3. Бывало, даже вместе ревели...

Борис Пинаев
Когда я решилась заглянуть в тайну эфира поглубже? Может быть, когда услышала голос бабушки Анны Федоровны Юшковой со станции Монетная, к которой совершенно случайно угодила в день ее столетия, и она потом, в эфире, на мой вопрос, красива ли была в молодости, как бы сквозь вековую толщу повторила, как при встрече: "Красива — не красива, но ить уж не еко же место!" — и тихо засмеялась. Я слушала ее разумную, задумчивую речь, прокладываемую поговорками и меня слегка морозило: эхом множились в эфире голоса русских крестьянок, таких же репрессированных, как она, только убиенных или не вынесших репрессий и умерших до срока. Она осталась — для того, чтобы подать голос за всех за них, чтобы мы почувствовали, сколь мудры, просты и величественны они были, с каким достоинством и смирением принимали жизнь и смерть.

Свое могущество эфир являл мне каждый раз. То, что на магнитной ленте было делом частным, в эфире укрупнялось - как сквозь сильный оптический прибор. Так было, когда радиоволны размножили и отпустили в бесконечность голос девятнадцатилетней пьяной девочки. Я записала ее в рабочем общежитии камвольного комбината (это была цикловая передача "Перекресток"). Заплетающимся языком, всхлипывая, она твердила: "Я не хочу пить! Я не хочу пить! Вы знаете, что здесь творится, в этом общежитии, что здесь творится! У меня в Ирбите мама… я уехала… думала  в театры ходить… пусть все услышат… я не хочу пить, не хочу!" Этот полудетский и уже сиплый, сорванный голос кричал о всенародном горе, страшной беде. Главный редактор Дина Наумовна Ц. брезгливо морщилась: зачем это в эфир, что — люди лучше станут?

Но вот загадка: еще больше морщилась она, когда я пробивала передачу о Михаиле Ивановиче Вилисове, пермском гармонисте, чудом уцелевшем на лесоповалах, не задушенном колхозными оброками, не перемолотом партсобраниями, вынырнувшем из своих бесперспективных Шамарят и бесшабашно пропевшем на всю вселенную: "Эх, нам хотели запретить по нашей улице ходить, ой да стены каменны пробьем, по нашей улице пройдем!" Старинную улошную частушку эфир укрупнил до политического обобщения, зацепив такую глубинную боль, так остро царапнув уснувшую память, что ни я, ни сам Вилисов долго не могли опомниться от шквала хлынувших писем. В областном комитете по ТВ и РВ на передачу навесили табличку: "Шовинистическая". Было самое начало перестроечного переворота.

Желание высказать наболевшее тащит неудержимо, мешает соблюдать последовательность и хронологию, но пусть так уж и будет. Способностью раскладывать по полочкам мне никогда уже не овладеть, я рада, что дала себе волю, что могу рассказать.

* Блок данных *
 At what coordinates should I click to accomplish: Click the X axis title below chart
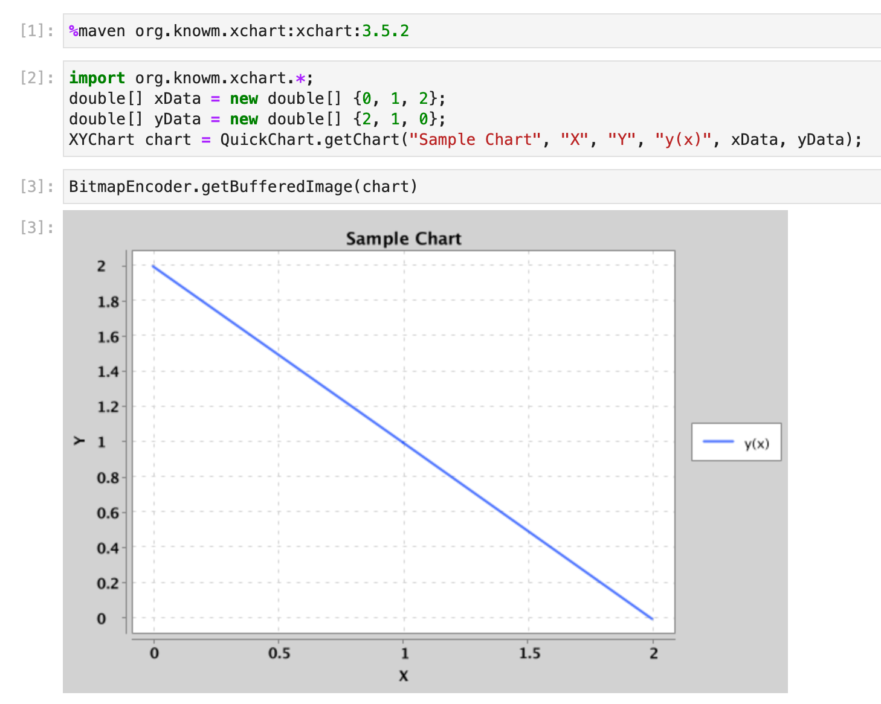(404, 676)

* Задание 1 *
Назовите всех людей, которых отрывок о радиоэфире упоминает по имени и отчеству.
* Задание 2 *
Продолжите отрывок о радиоэфире после его последней фразы.
Материал стоит особняком и с отрывком о радиоэфире никак не связан.

* Ожидаемый ответ 1 *
Анна Федоровна Юшкова
Дина Наумовна Ц.
Михаил Иванович Вилисов

* Ожидаемый ответ 2 *
Итак, инструмент найден, ключ к тайнам эфира у меня в руках. Это открытие оглушило, я поняла, что передо мной открылись фантастические возможности, и должна признаться, опасений, что не сумею ими воспользоваться, не было. Я работала "в усмерть", порой муж рассыпался до седьмого сна, дожидаясь меня в обшарпанном редакционном кресле, и мы бежали домой и в два, и в три часа ночи сквозь гулкий безлюдный город. Мой муж был конечной инстанцией, самой высокой планкой, которую я должна была преодолеть. И дело было не в одном взаимопонимании и духовной совместимости собратьев по профессии. В моих глазах Борис Иванович — журналист особой высоты, отмеченный столь редкой одаренностью, что и в наше "плюралистическое" время все еще нет приюта его статьям. (Мы с Марией любили друг друга, а потому она смотрела на меня через увеличительное стекло. Впрочем, есть там и правда: мы всегда отдавали на суд друг дружке свои рукописные работы. Я не решаюсь "из скромности" выбросить эти её слова. -  Борис.) Его одобрение означало для меня полное бесстрашие в борьбе за дальнейшее продвижение передачи к эфиру, так как всё остальное было уже делом технологии.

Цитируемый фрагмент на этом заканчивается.